ABA Plans to Continue Its Long History with Magna Carta by Holding Commemorative Events in 2015
Magna Carta, 1297 after restoration.
Photo courtesy the National Archives.
The ABA has begun planning to mark the 800th anniversary of the signing of Magna Carta with a series of events in the United States and the United Kingdom in 2015.
Planning for the events is being coordinated by the Magna Carta 2015 Committee, chaired by Immediate Past President Stephen N. Zack.
Magna Carta is seen as one of the earliest statements on fundamental individual rights in Anglo-American law, and many scholars say its principles are just as important in shaping the rights of U.S. citizens as those of their British cousins. Moreover, when England’s King John signed Magna Carta on June 15, 1215, to settle a power struggle with his barons, he affirmed the notion that no one, not even a monarch, is above the law.
“The signing of Magna Carta is an important civics lesson to teach and remind all Americans about the rule of law,” said Zack in an interview with the ABA Journal following today’s meeting of the planning committee during the association’s 2012 Annual Meeting in Chicago.

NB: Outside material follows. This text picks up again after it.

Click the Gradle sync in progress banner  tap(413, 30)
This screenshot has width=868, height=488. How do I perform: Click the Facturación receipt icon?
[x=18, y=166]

A likely theme for Law Day in 2015 is the legacy and lessons of Magna Carta, said Zack, who is administrative partner in the Miami office of Boies, Schiller & Flexner. William C. Hubbard, a partner at Nelson Mullins Riley & Scarborough in Columbia, S.C., who is running unopposed to serve a one-year term as ABA president in 2014-15, said he would strongly support Magna Carta as a Law Day theme.
The ABA’s Magna Carta Committee also is looking at possible partnerships with other groups, including the Law Library of Congress and British legal associations, to hold educational and ceremonial events to mark the anniversary. Zack said ceremonies also would be held at Runnymede outside of London, where King John met with his barons to sign Magna Carta.

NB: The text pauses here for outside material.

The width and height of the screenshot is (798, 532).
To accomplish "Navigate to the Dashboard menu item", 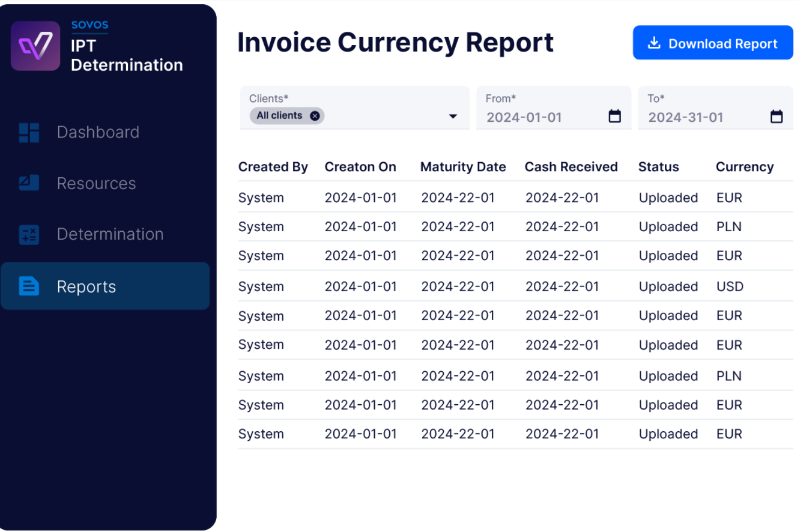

The ABA dedicated a monument to Magna Carta at Runnymede in 1957, and held rededication ceremonies there when it held annual meeting sessions in London in 1971, 1985 and 2000. The memorial, however, “is badly in need of repair,” Zack said.
The commemorative events being planned for 2015 will not be held as part of that year’s annual meeting, Zack added. “There are no plans for a full-fledged London session of the annual meeting,” he said, in light of economic considerations and feedback from members indicating that they prefer that the association’s major meetings be held in the United States. Instead, said Zack, funding for the Magna Carta commemorative events will come primarily from private donors.